Molecular modeling and analysis of the 3D pharmacophore structure of the selective PI3K-α inhibitors as antitumor agents

Abstract

The importance of the activation of phosphatidylinositol-3-kinase (PI3K) in the processes of tumor cell formation and growth has brought great interest in the development of new antitumor drugs that inhibit the PI3K-Akt signaling pathway. Recent studies have shown that in most tumors the activity of p110α isoform of PI3K kinase has been altered, and today special emphasis is placed on developing specific PI3K-α inhibitors. In a series of 92 PI3K-α inhibitors, whose data on experimentally determined inhibitory activity were collected from literature, 3D quantitative structure-activity relationship studies (3D-QSAR) were carried out.

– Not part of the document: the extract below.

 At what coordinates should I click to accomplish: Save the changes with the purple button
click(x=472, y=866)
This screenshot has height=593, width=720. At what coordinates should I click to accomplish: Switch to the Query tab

All molecular structures were previously optimized using semiempirical PM3 and ab initio Hartree-Fock / 3- 21G methods, and modeling was performed using PLS regression analysis. Calculated parameters of internal (R2=0.84; Q2=0.67) and external (R2pred=0.681; r2m=0.594; Δr2m=0.00039)validation indicate on good reliability and predictive power of created 3D-QSAR model. The analysis of the variables enabled pharmacophore structure determination, which implies: presence of hydrogen bond donor and hydrogen bond acceptor at a distance of 18-18.4Å or 12- 12.4Å, presence of hydrophobic domain and hydrogen bond donor at a distance of 15.2-15.6Å, and presence of steric hotspot at optimal distance from hydrogen bond donor and acceptor. These results will have the relevance in selecting the lead compounds for targeted structural modifications in order to design new selective PI3K-α inhibitors as potential antitumor drugs.

Značaj aktivacije fosfatidilinozitol-3-kinaza (PI3K) u procesima nastanka i rasta ćelija karcinoma doveo je do velikog interesovanja za razvijanje novih antitumorskih lekova koji inhibiraju PI3K-Akt signalni put. Najnovija istraživanja pokazuju da je kod većine tipova karcinoma izmenjena aktivnost p110α izoforme PI3K kinaze, te se danas poseban akcenat stavlja na razvijanje specifičnih PI3K-α inhibitora. Na seriji od 92 PI3K-α inhibitora, čiji su podaci o eksperimentalno određenoj inhibitornoj aktivnosti prikupljeni iz literature, sprovedene su 3D studije kvantitativnog odnosa između strukture i dejstva (3D-QSAR). Sve molekulske strukture su prethodno optimizovane upotrebom semiempirijske PM3 i ab initio Hartree-Fock/3-21G metode, a modelovanje je vršeno primenom PLS regresione analize najmanjih kvadrata. Izračunati parametri interne (R2=0,84; Q2=0,67) i eksterne (R2pred=0,681; r2m=0,594; Δr2m=0,00039) validacije ukazuju na pouzdanost i dobru moć predviđanja formiranog 3DQSAR modela. Analizom varijabli određena je struktura farmakofore koja podrazumeva: prisustvo donora i akceptora vodonične veze na rastojanju 18-18,4 Å ili 12-12,4 Å; hidrofobni region na rastojanju od 15,2-15,6 Å od donora vodonične veze kao i prisustvo sternog centra na optimalnom rastojanju od donora i akceptora vodonične veze. Ovi rezultati će imati značaj u odabiru vodećih jedinjenja na kojima će biti moguće vršiti ciljane strukturne modifikacije za dizajniranje novih selektivnih PI3K-α inhibitora kao potencijalnih antineoplastika.